TUGAS YANG DIPERLUKAN - Salin tanpa perubahan bagian kutipan tentang Abu Musa al-Asy'ari, mulai dari "Tatkala Amirul Mu'minin" sampai dengan "tanya ... !".

KUTIPAN PILIHAN -

YANG PENTING KEIKHLASAN..., KEMUDIAN TERJADILAH APA YANG AKAN TERJADI... !

Tatkala Amirul Mu'minin Umar bin Khatthab mengirimnya ke Bashrah untuk menjadi panglima dan gubernur, dikumpulkannyalah penduduk lain berpidato di hadapan mereka, katanya:

"Sesungguhnya Amirul Mu'minin Umar telah mengirimku kepad kamu sekalian, agar aku mengajarkan kepada kalian kitab Tuhan kalian dan Sunnah Nabi kafian, serta membersihkan jalan hidup kalian... !"

Orang-orang sama heran dan bertanya-tanya... ! Mereka mengerti apa yang dimaksud dengan mendidik dan mengajari mereka tentang Agama, yang memang menjadi kewajiban gubernur dan panglima. Tetapi bahwa tugas gubernur itu juga membersihkan jalan hidup mereka, hal ini memang amat mengherankan dan menjadi suatu tanda tanya ... !

Maka siapakah kiranya gubernur ini, yang mengenai dirinya Hasan Basri r.a. pernah berkata: -- 'Tak seorang pengendarapun yang datang ke Basrah yang  lebih berjasa kepada penduduknya selain dia ... !"

Ia adalah Abdullah bin Qeis dengan gelar Abu Musa al-Asy'ari.  Ia  meninggalkan  negeri dan kampung halamannya Yaman menuju Mekah·, segera setelah mendengar munculnya seorang Rasul di sana yang menyerukan tauhid, dan menyeru beribadah kepada Allah berdasarkan penalaran dan pengertian, serta menyuruh berakhlaq mulia.

Di Mekah dihabiskan waktunya untuk duduk di hadapan Rasulullah shallallahu alaihi wasalam  menerima petunjuk dan keimanan daripadanya. Lalu pulanglah ia ke negerinya membawa kalimat Allah, baru kembali lagi kepada Rasul shallallahu alaihi wasalam  tidak lama setelah selesainya pembebasan Khaibar....

Kebetulan kedatangannya ini bersamaan dengan tibanya Ja'far bin Abi Thalib bersama rombongannya dari Habsyi, hingga semua mereka mendapat bagian saham dari hasil pertempuran Khaibar.

Kali ini, Abu Musa tidaklah datang seorang diri, tetapi membawa lebih dari limapuluh orang laki-laki penduduk Yaman yang telah diajarinya tentang Agama Islam, serta dua orang saudara kandungnya yang bernama Abu Ruhum dan Abu Burdah.

Rombongan ini, bahkan seluruh kaum mereka dinamakan Rasulullah golongan Asy'ari, serta dilukiskannya bahwa mereka adalah orang-orang yang paling lembut hatinya di antara sesamanya. Dan sering mereka diambilnya sebagai  tamsil perbandingan bagi para shahabatnya, sabda beliau: -- "Orang-orang Asy'ari ini  bila mereka kekurangan makanan dalam peperangan atau ditimpa paceklik, maka mereka kumpulkan semua makanan yang mereka miliki pada selembar kain, lalu mereka bagi rata ....

DATA TERSIMPAN -
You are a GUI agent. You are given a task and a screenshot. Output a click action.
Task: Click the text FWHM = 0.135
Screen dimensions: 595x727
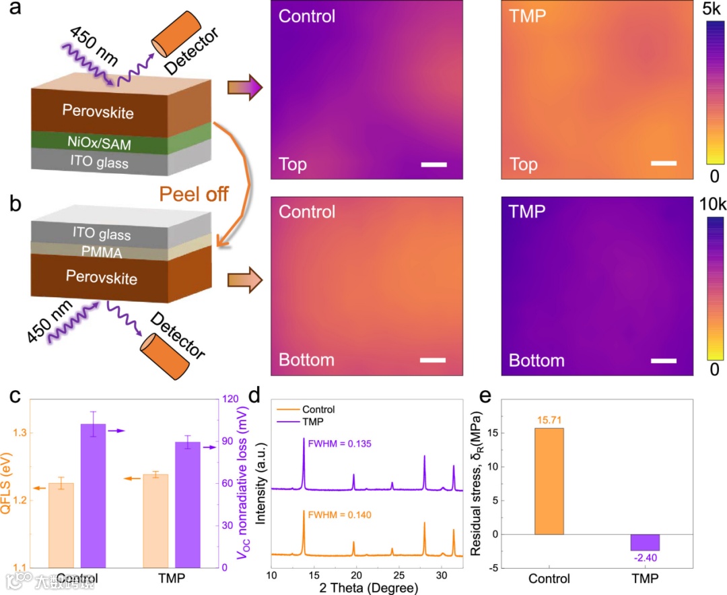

HASIL AKHIR -
Tatkala Amirul Mu'minin Umar bin Khatthab mengirimnya ke Bashrah untuk menjadi panglima dan gubernur, dikumpulkannyalah penduduk lain berpidato di hadapan mereka, katanya:

"Sesungguhnya Amirul Mu'minin Umar telah mengirimku kepad kamu sekalian, agar aku mengajarkan kepada kalian kitab Tuhan kalian dan Sunnah Nabi kafian, serta membersihkan jalan hidup kalian... !"

Orang-orang sama heran dan bertanya-tanya... ! Mereka mengerti apa yang dimaksud dengan mendidik dan mengajari mereka tentang Agama, yang memang menjadi kewajiban gubernur dan panglima. Tetapi bahwa tugas gubernur itu juga membersihkan jalan hidup mereka, hal ini memang amat mengherankan dan menjadi suatu tanda tanya ... !